Yes I am in love with # 2 have been for a long time. That what makes it so hard to move on. Now not only have I lost a good boyfriend because of fear of getting hurt but I lost my best friend, which is what he was before we started dating.

Now I feel like if I tell him he can't move in I will be sacrificing their happiness for mine. What kind of mother would do that to their kids? Couples live together for years without being in love any more and they seem happy maybe I can do the same.
Helpful - 0
145992 tn?1341345074
They can still have their father in their life and perhaps you can still keep that family unit intact.  You don't have to be with him in order to have that family time.  If you and him continue to be amicable with one another, you can spend the holidays together, he can come over to the house and spend time with the kids.  Just because you are no longer a couple doesn't mean this can't be done.  It will take some understanding and work but if it makes the kids happy it will work.  It's obvious that you are not ready to be with your husband again.  If you were, you would be excited to begin again, but to me it sounds as if the only reasons you are doing this is 1. because you see how happy it makes the kids and 2. you don't want to be alone.  Neither are good reasons and neither reasons will satisfy you in the long run.  Like babypooh said, you will wind up miserable and resentful and that will show.  It will never work.  As for #2, do you really love him or are you just looking for something to allow you to escape from your husband?  If your husband and you didn't work out and you wound up with #2, would he be "the one"?  You need to ask yourself that question.  In order to get over #2, you need to not have any contact with him.  Think with your head and not with your heart.  Once enough time passes you will have moved on.  But I stick with my original response, that I believe you would benefit the most from being alone for a while.  Look, no one wants to be alone.  It's not what people strive for.  But that's the only way to really get to know yourself and you won't find yourself in a rebound relationship or stuck with a man that isn't really a right fit but only because he's a distraction.  It has to come from you to want to change.  
Helpful - 0
189069 tn?1323402138
It's always hard when the children are involved. I wish you hadn't even insinuated that you were working things out with your husband, as to not get their hopes up. I know you want to do it for your kids, but it's not going to work out if you don't want to go back. Your doubts will turn into sadness or anger and unhappiness. You may try to hide it, but it will be inevitable that your kids will be able to tell something's not right. So will your husband. Things will only get worse if you're not in it with your heart and with no doubt in mind. Are you in love with #2? Sounds like it, but maybe you're confused. Don't go back with your husband for your kids. They will be disappointed, but they will be happier later knowing that you're happy. Good luck with your decisions.
Helpful - 0
637356 tn?1301924822
you gave me great advice over leaving the last idiot. I just don't understand why I feel like I need to be with someone. My husband is pretty much moving himself right back in and yet I can't seem to tell him no no no I'm not ready. I want to shout it out but I see how happy the kids are that he is coming over everynight and don't want to ruin there happiness.

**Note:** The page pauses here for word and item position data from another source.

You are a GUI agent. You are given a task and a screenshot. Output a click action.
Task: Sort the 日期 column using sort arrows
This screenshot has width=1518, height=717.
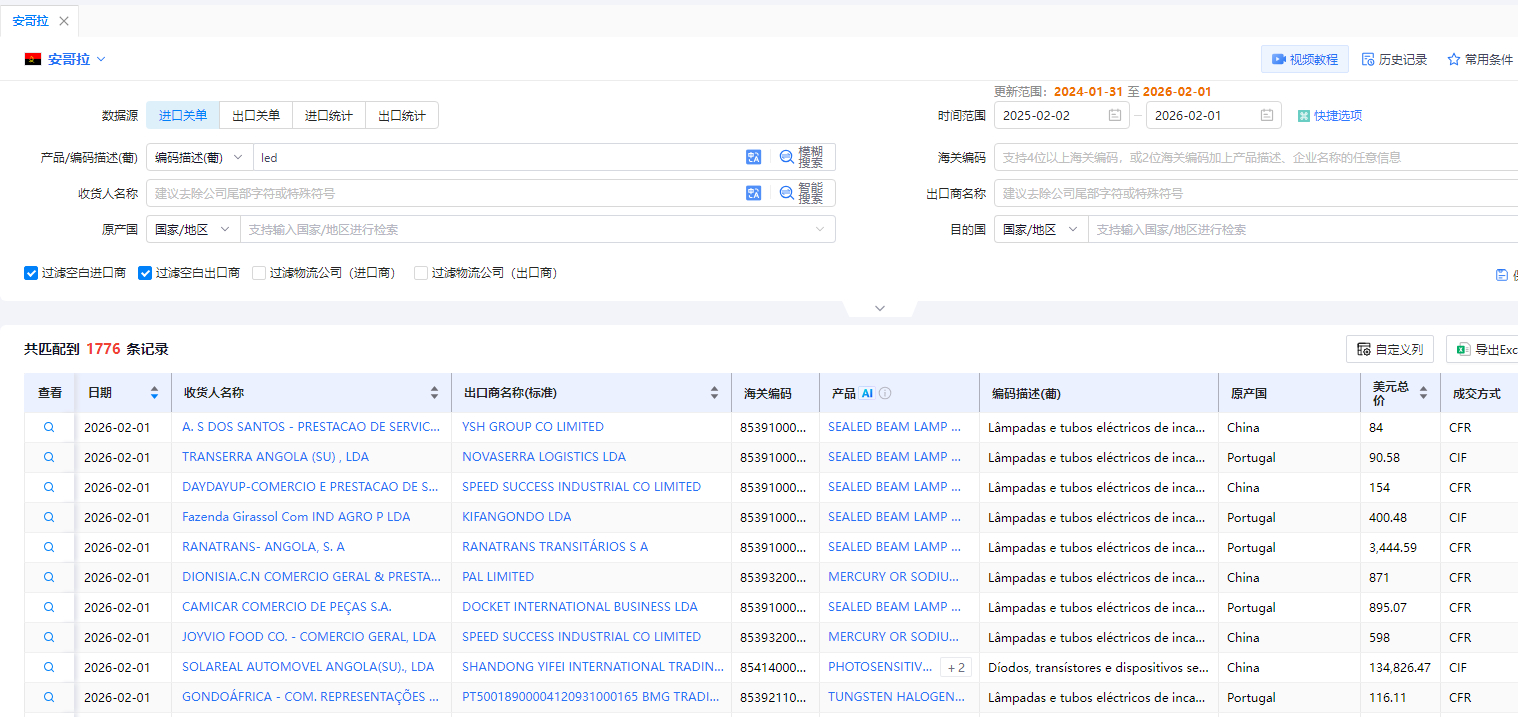point(154,393)
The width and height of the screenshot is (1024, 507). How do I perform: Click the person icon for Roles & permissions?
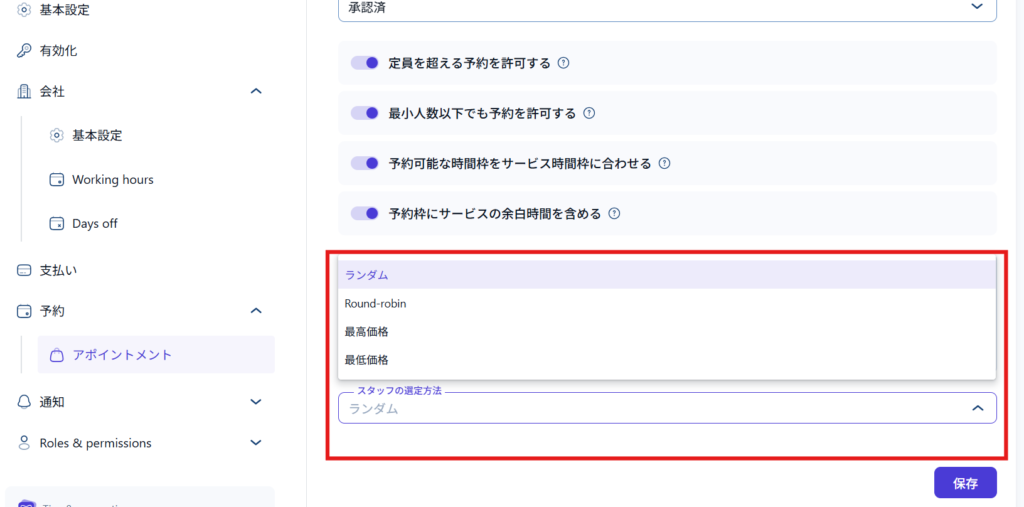[x=24, y=443]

Also how do I let go of this other guy??? How do I move on and become happy with myself???  Why am I so dang codependent??
Helpful - 0
145992 tn?1341345074
Can I suggest bachelor # nobody?  I think you need "you" time.  It sounds to me like you jump from one relationship to the next and neither man is worthy of you.  I think that's because you haven't really worked on yourself yet and therefore choose the same type of man each time.  There is a reason why your marriage didn't work out, although, I give you kudos for trying to reconcile for the sake of your family.  But you really should take some time to work on yourself first.  Maybe you would make more sound decisions when it comes to relationships if you did this.  I'm only offering a suggestion so I hope you don't take offense to this.  I wish you the best of luck in any decision you make.  I just think that you would have a better chance being alone for a little while.  You don't need a man in your life to be happy.